Viernes, 04 enero 2002 Año III. Edición 273 IMAGENES PORTADA
Internacional
Allá en la Siria

Sin un sentimiento nacional definido, ¿protagonizará Damasco una versión levantina de los balcanes?
por JUAN F. BENEMELIS Parte 1 / 2
Siria
Siria. El complicado ajedrez de los Alawita

Es muy prematuro asumir como indisoluble la actual partición en naciones árabes de este parche de terreno enclavado entre los Montes Taurus y los arenales de la Arabia, que antiguamente se apellidó la Gran Siria, y que por dos milenios estuvo uncida al carro de guerra de romanos, bizantinos, árabes, mamelucos, selyúcidas y otomanos, y del cual dejaron testimonios estupendos las audaces exploradoras inglesas Gertrude Bell y Freya Stark.

La rivalidad anglo-francesa echó a perder lo único que tenía sentido para ese paraje, la Gran Siria, que dividieron en seis entidades. El turco Kemal Atatürk recuperó un trozo del norte; los secretarios coloniales británicos dibujaron caprichosamente en un mapamundi los mandatos de Palestina, Transjordania e Irak; y los franceses convirtieron su zona, más tarde, en Siria y Líbano. La parte que conservó el nombre de "Siria", separada de Turquía por el arco de triunfo romano de Bab-al-Hawa, hoy está tan lejos de ser una nación, como lo estaba bajo Estambul.

El sentimiento nacional no constituye el cimiento de la nueva Siria. El único patriotismo que ha existido allí ha sido el pan-arabismo circunscrito a Damasco; después de todo, al igual que los Balcanes, es parte del mismo mundo que aún no se ha repuesto del colapso del imperio turco, y los conflictos fronterizos que ello generó. Pese a que el territorio ha sido cortado por todos los costados, Siria —como el Líbano— es una cazuela de sectas, cofradías religiosas e intereses tribales parroquiales, enemigos unos de otros y, peor aún, cada uno con su localización geográfica específica, que la hace una versión levantina de los Balcanes.

Siria es un país atiborrado de templos griegos, anfiteatros romanos, castillos de cruzados, e imponentes arquitecturas árabes antiguas. La urbe de Alepo al norte y a orillas del legendario río Eúfrates, es la Hal-pa-pa de los textos de Ebla que datan 5 000 años; es la segunda ciudad de Siria y una de las más viejas del planeta; destruida por los mongoles de Hulagú en el año 1260 y por Tamerlán, el cojo de hierro, en el año 1400. Con sus bazaares multinacionales (árabes, turcos, armenios, kurdos), Alepo es la entrada hacia la meseta turca de Anatolia, y conserva más vínculos históricos con el norte, Mosul y Bagdad (ambos ahora en Irak), que con el resto del territorio. En medio del país se halla el espacio musulmán sunnita de Hama, Homs y Damasco. La región austral está ocupada por la comunidad islámica de los drusos.
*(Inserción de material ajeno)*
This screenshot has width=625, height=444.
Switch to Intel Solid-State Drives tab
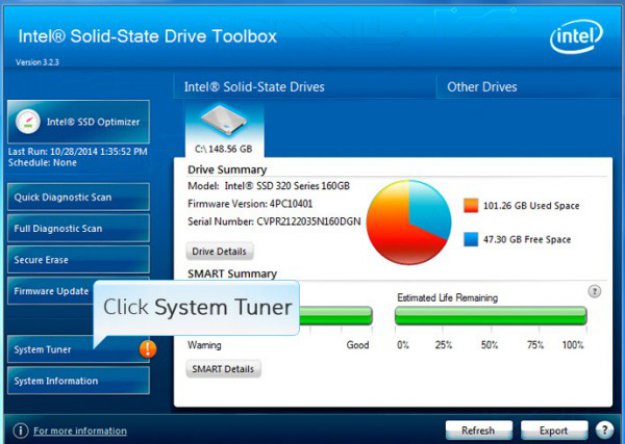[x=254, y=87]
Hacia el poniente montañoso, y contiguo al Líbano, está el núcleo de los alawitas, otra secta islámica que se haría del poder con Hafiz al-Assad y su actual heredero Bashir al-Assad.
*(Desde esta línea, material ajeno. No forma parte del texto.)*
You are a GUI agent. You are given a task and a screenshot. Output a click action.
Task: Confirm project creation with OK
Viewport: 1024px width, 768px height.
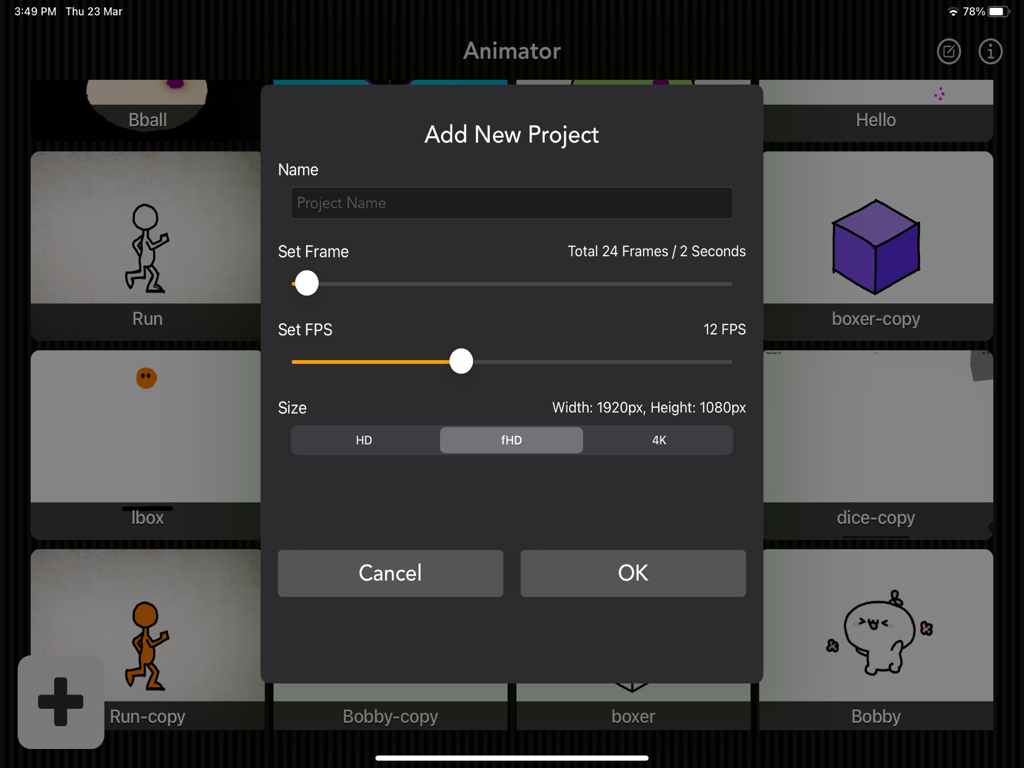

Tanto los drusos como los alawitas (seguidores de Alí) son los remanentes de una ola de shiísmo procedente de Persia y Mesopotamia que hace un milenio se esparció por sobre la Gran Siria. Pero los alawitas, el 12% de la población, practican una versión desteñida del shiísmo, con afinidades peligrosas al paganismo fenicio y al cristianismo (navidades, domingo de ramos, pan y vino en las ceremonias). Los alawitas se refugiaron en el secularismo turco y la sombrilla preventiva que ofrecía el multietnicismo de la Gran Siria para escudarse del fundamentalismo de los islámicos sunnitas. De la minoría alawita —y de los drusos—, reclutaban fusileros y burócratas tanto los otomanos como los franceses, granjeándose el rencor, que aún perdura, de los árabes de Damasco.

Los alawitas abrazaron el baasismo, un corpus doctrinario inspirado por el nacional-socialismo alemán de la década 1930, que cobró ímpetu entre los árabes de Damasco, Bagdad, Beirut y Palestina. El baasismo concluyó como una pose intelectual que infló el racismo a los árabes sunnitas contra los cristianos y judíos y que parió los regímenes dictatoriales en Siria e Irak, e influyó en los militares egipcios que derrocaron al rey Farouk, y en los oficiales yemenitas que establecieron la república de Sanaá en los años 60.